The antislavery newspapers gave the alarm even before the bill was printed by the Senate.10 The other Northern journals, however, were slow to recognize its import, and they delayed for several weeks—some for a month or more—to take definite ground against it.11 Those who had insisted on submission to the Compromise of 1850 as essential to the national peace, who had denounced Free Soilers as fanatics and traitors, and made light of all apprehensions of the progress of the slave-power, did not find it easy to change front at once. Some [350] sincerely thought that the bill was a mere personal scheme of Douglas to win the favor of the South, with no possibility of success.12 It is fair to say also that few at the time, even among well-informed persons, realized the geographical relations and vast capabilities of the Territory in question. The conspirators, when they saw that the Northern protest came chiefly from those who had persevered in opposing the Compromise of 1850, advanced with more confident steps; and Dixon's amendment and Douglas's second bill were the result of the apathy of the free States.
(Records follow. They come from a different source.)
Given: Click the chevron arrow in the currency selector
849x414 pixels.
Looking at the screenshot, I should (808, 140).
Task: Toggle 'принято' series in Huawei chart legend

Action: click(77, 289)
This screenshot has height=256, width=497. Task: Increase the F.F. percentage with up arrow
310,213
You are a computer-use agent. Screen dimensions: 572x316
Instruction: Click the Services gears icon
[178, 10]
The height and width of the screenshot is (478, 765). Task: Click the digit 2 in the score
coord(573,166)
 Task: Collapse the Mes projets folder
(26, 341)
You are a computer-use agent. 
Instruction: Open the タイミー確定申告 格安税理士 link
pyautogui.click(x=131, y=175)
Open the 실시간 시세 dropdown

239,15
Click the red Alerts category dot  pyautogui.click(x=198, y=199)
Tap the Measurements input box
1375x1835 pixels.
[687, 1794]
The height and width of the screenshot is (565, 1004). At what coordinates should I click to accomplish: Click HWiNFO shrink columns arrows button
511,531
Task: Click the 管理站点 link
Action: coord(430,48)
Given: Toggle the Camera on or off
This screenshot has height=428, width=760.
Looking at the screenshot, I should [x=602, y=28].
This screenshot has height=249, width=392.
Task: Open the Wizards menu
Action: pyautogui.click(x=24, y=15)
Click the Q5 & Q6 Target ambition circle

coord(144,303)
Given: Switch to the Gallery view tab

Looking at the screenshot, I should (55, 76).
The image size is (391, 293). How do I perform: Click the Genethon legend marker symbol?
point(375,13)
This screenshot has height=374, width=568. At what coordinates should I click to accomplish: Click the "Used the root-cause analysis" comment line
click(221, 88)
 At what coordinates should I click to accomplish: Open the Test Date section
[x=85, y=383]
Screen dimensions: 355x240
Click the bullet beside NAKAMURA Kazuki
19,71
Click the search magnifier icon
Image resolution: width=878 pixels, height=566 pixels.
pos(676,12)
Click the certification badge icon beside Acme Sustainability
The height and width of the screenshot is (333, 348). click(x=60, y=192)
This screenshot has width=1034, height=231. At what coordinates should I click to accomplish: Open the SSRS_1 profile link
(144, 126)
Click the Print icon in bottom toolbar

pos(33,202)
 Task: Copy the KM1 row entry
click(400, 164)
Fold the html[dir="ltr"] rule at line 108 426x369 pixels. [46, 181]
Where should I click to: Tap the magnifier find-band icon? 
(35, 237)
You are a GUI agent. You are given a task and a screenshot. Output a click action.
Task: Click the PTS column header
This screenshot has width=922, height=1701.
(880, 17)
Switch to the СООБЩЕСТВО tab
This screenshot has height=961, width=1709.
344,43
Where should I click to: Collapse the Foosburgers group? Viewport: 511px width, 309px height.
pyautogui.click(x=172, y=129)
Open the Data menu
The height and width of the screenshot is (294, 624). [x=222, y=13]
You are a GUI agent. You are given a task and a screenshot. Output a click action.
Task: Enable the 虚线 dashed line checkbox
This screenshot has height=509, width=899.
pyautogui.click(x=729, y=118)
Douglas, January 24, the day after the introduction of his second bill, pressed its consideration; but opposition being made, it was postponed to the 30th, and made the special order from day to day till disposed of. The Northern Whig and Democratic members, who were from their own convictions or the convictions of their constituents opposed to the extension of slavery, were from one cause or another averse to any bold and prompt demonstration; and the few Free Soilers were obliged without other support to take the lead in the interval of six days.13

Chase and Sumner and four representatives, the Free Soil or Independent Democratic members, issued an Appeal to the country. It was drawn by Chase, and was well adapted in substance and style to its purpose. It explained clearly the purport and effect of the measure, its reversal of the settled policy of the nation, and its design to establish slavery in an immense territory guaranteed to liberty by solemn compact. It arraigned the bill ‘as a gross violation of a sacred pledge; as a criminal betrayal of precious rights; as part and parcel of an atrocious plot to exclude from a vast unoccupied region immigrants from the Old World and free laborers from our own States, and convert it into a dreary region of despotism inhabited by masters and slaves.’ It implored the interposition of Christians and Christian ministers, and closed thus—

For ourselves we shall resist it by speech and vote, and with all the abilities which God has given us. Even if overcome in the impending struggle, we shall not submit. We shall go home to our constituents, erect anew the standard of freedom, and call on the people to come to the rescue of the country from the domination of slavery. We will not despair, for the cause of human freedom is the cause of God.